Centímetros

Pueden pasar de 45 minutos a una hora entre que llamo y devuelven la llamada. Tiempo muerto. Espero acostado en mi cama. Me entretiene mirar la foto que tengo en el velador. Es de cuando la Elisa había cumplido recién dos meses de edad. La única que sus papás le han sacado, y fue para regalársela a los parientes como recuerdo de su bautizo. Los adultos hacen pactos raros cuando tienen hijos. Y la promesa entre mi hermana y mi cuñado de no sacarle fotos a su hija es el más extraño de todos. El teléfono vibra. Contesto.

Está corriendo por el pasillo, lo sé porque todo pasa a ritmo de temblor. Alcanzo a ver desde mi pantalla el desorden que tiene mi cuñado en la cocina, las montañas de bolsas en la entrada del departamento y las piernas chuecas de mi hermana. Ruido de tropiezo y caída libre. El sonido del azote satura mis audífonos y deja la imagen en negro. El autoenfoque me ayuda a adivinar qué es lo que veo: la parte de abajo del colchón. Estoy debajo de su cama. Me preocupa no escuchar llanto, la Eli es muy asustadiza. Espero el ascendente de susto que sé que acabará en grito. Muerdo los dientes. Silencio. —¿Elisa? —le pregunto extrañado. Sonido de serpiente para apaciguar el dolor. Siento que su mano se acerca reptando. Todo se inunda de luz. 

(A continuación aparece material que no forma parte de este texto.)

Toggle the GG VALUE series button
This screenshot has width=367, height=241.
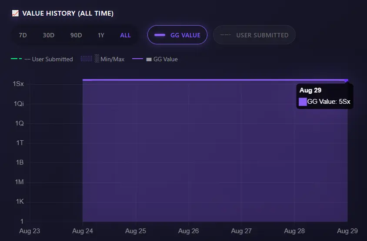coord(177,35)
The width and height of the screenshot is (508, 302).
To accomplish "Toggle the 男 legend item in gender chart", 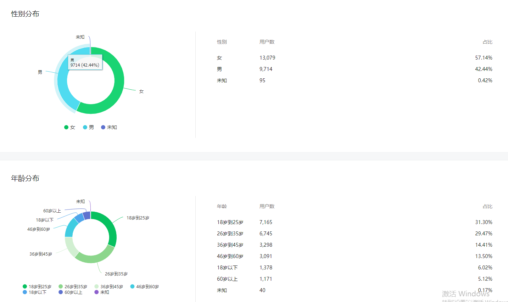I will (89, 127).
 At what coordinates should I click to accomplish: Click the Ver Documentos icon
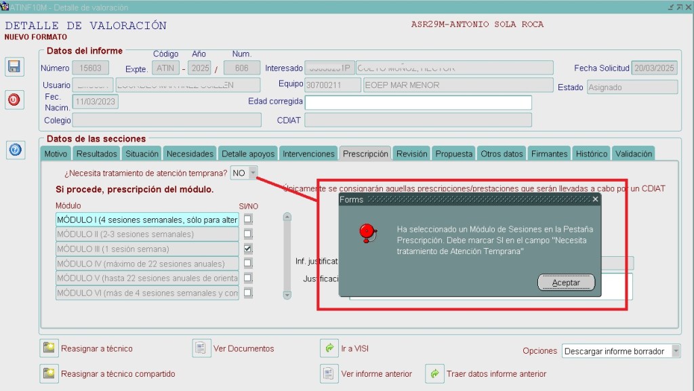(x=201, y=348)
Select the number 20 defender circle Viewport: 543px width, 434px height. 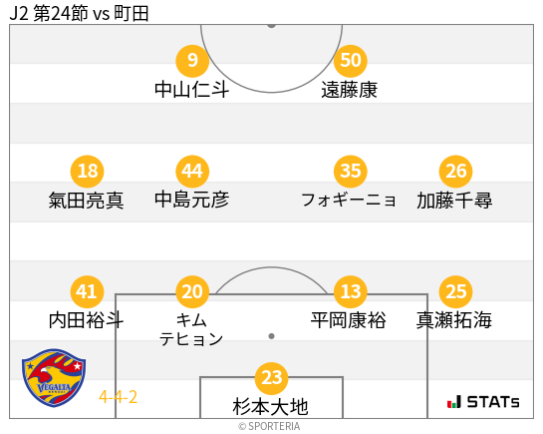pos(192,292)
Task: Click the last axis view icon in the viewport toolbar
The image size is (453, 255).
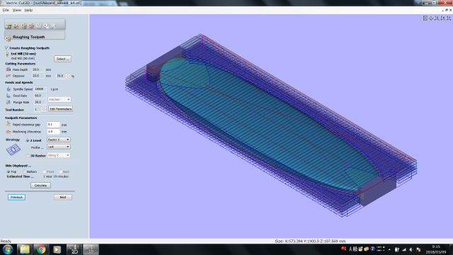Action: pyautogui.click(x=448, y=18)
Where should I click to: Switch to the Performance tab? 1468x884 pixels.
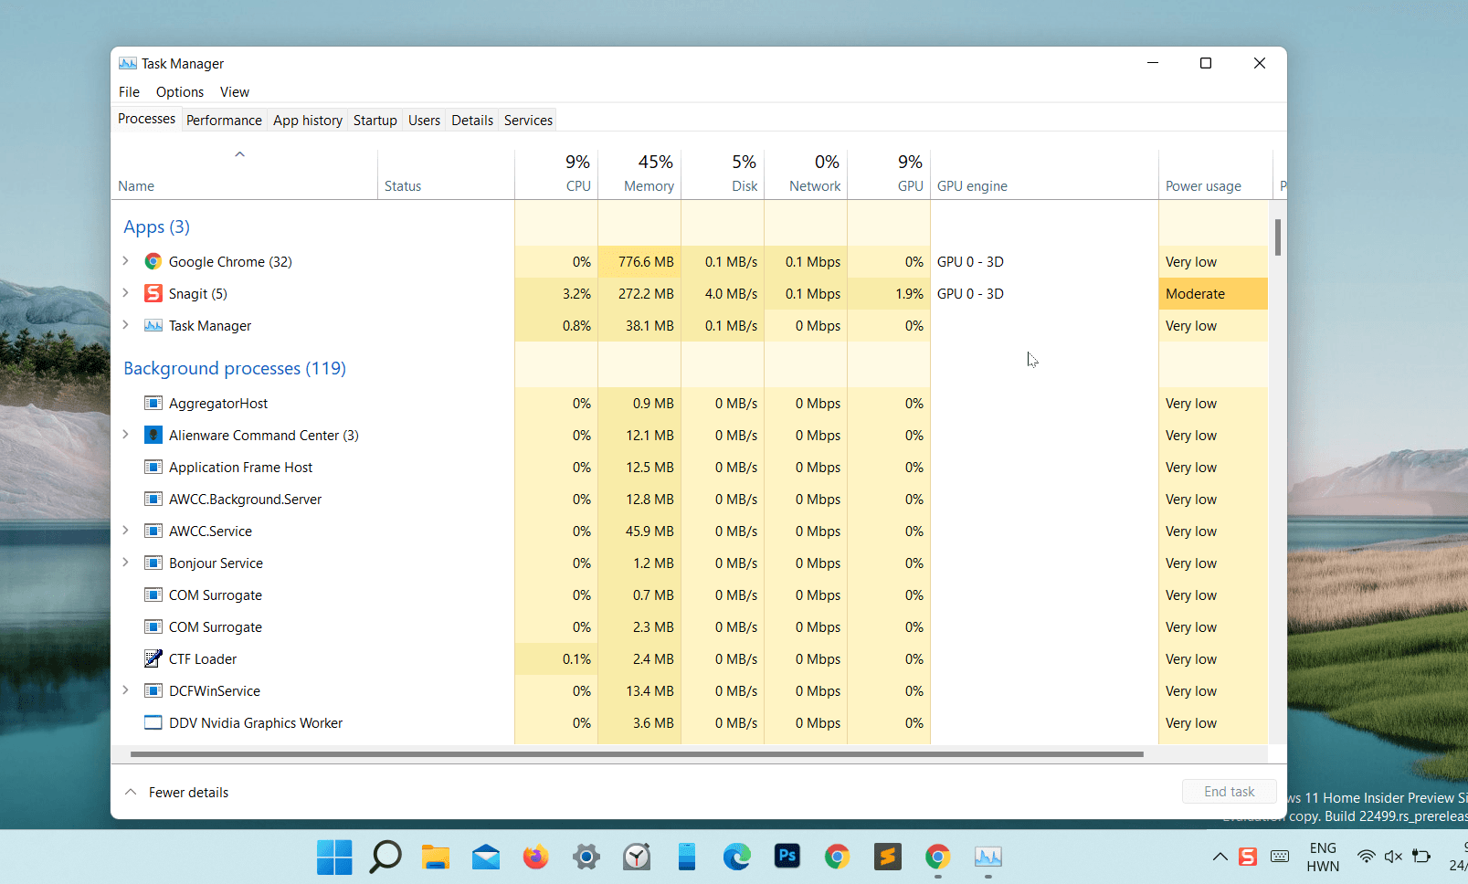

Ahora camina tranquila. Se mete abajo de la mesa. Está más alta, lo sé porque debe agacharse más que la última vez. La imagen se detiene. Al parecer apoyó el teléfono en alguna de las patas de la mesa. Me sorprende su astucia. La toma estática me revela el síndrome de piernas inquietas de su madre. Aquí, mientras mi hermana trabaja, la Eli juega a ser mamá. Es un espacio donde el mantel se transforma en puerta y en cortina. Muñeca rusa: la casa dentro de la casa. En ella me invita a ser testigo del cambio de look del peluche de elefante que le traje de la India el año pasado. Le cortó las orejas con un cuchillo de pan. Sonrío. Sin percatarme nuevamente nos estamos moviendo. Me muestra los lugares nuevos que ha encontrado durante estos tres meses que lleva sin salir del departamento: un hueco que hay entre el lavamanos y la bañera, que ahora habita la familia de Peppa Pig, cuyos miembros han sido retocados con lápices scripto; un espacio en el clósetde sus papás, donde ha escondido unos seres de plastilina a medio derretir; y, por último, los recovecos entre los libros de química orgánica de su mamá, que ocupa como escondite para sus dibujos. 

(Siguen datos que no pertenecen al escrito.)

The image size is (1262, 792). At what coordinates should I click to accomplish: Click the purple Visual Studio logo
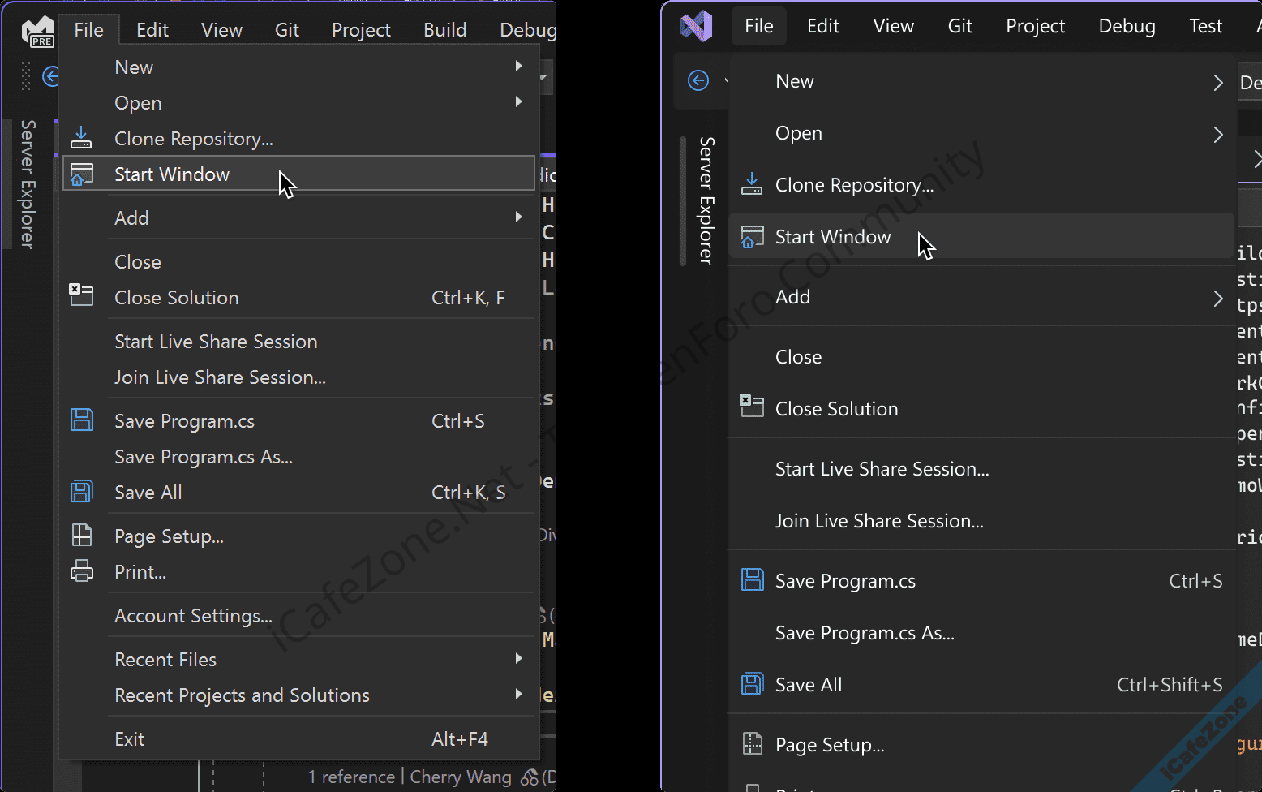tap(696, 27)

Su voz comienza a mezclarse con otras cosas. Me doy cuenta, como si estuviese recién despertando, de que lo que escucho son los sonidos de su casa. Aparece la voz de mi hermana. El ruido de los platos. El arrastrar de los pies de mi cuñado. Y la sonadera de cubiertos. Para mi pesar, es herencia familiar que los aparatos electrónicos no sean invitados a la mesa. Se acerca el final de la llamada. De pronto mi hermana le pide el teléfono. Mientras se lo entrega, logro ver solo por unos instantes su rostro. No distingo forma, pero sé que es ella. Son un par de frames que guardaré para siempre. La Ingrid, mi hermana, activa la cámara frontal. Le comento que la Elisa ya no llora cuando se cae. Me dice que hace tiempo no lo hace y se despide con un beso. 

La primera vez que comenzamos las videollamadas, le pedí a la Ingrid que midiera la altura de la Elisa. Desde entonces me envía esos datos al cortar. Ya llevo doce medidas escritas detrás de la foto del velador. En promedio va creciendo 2,4 centímetros por semana.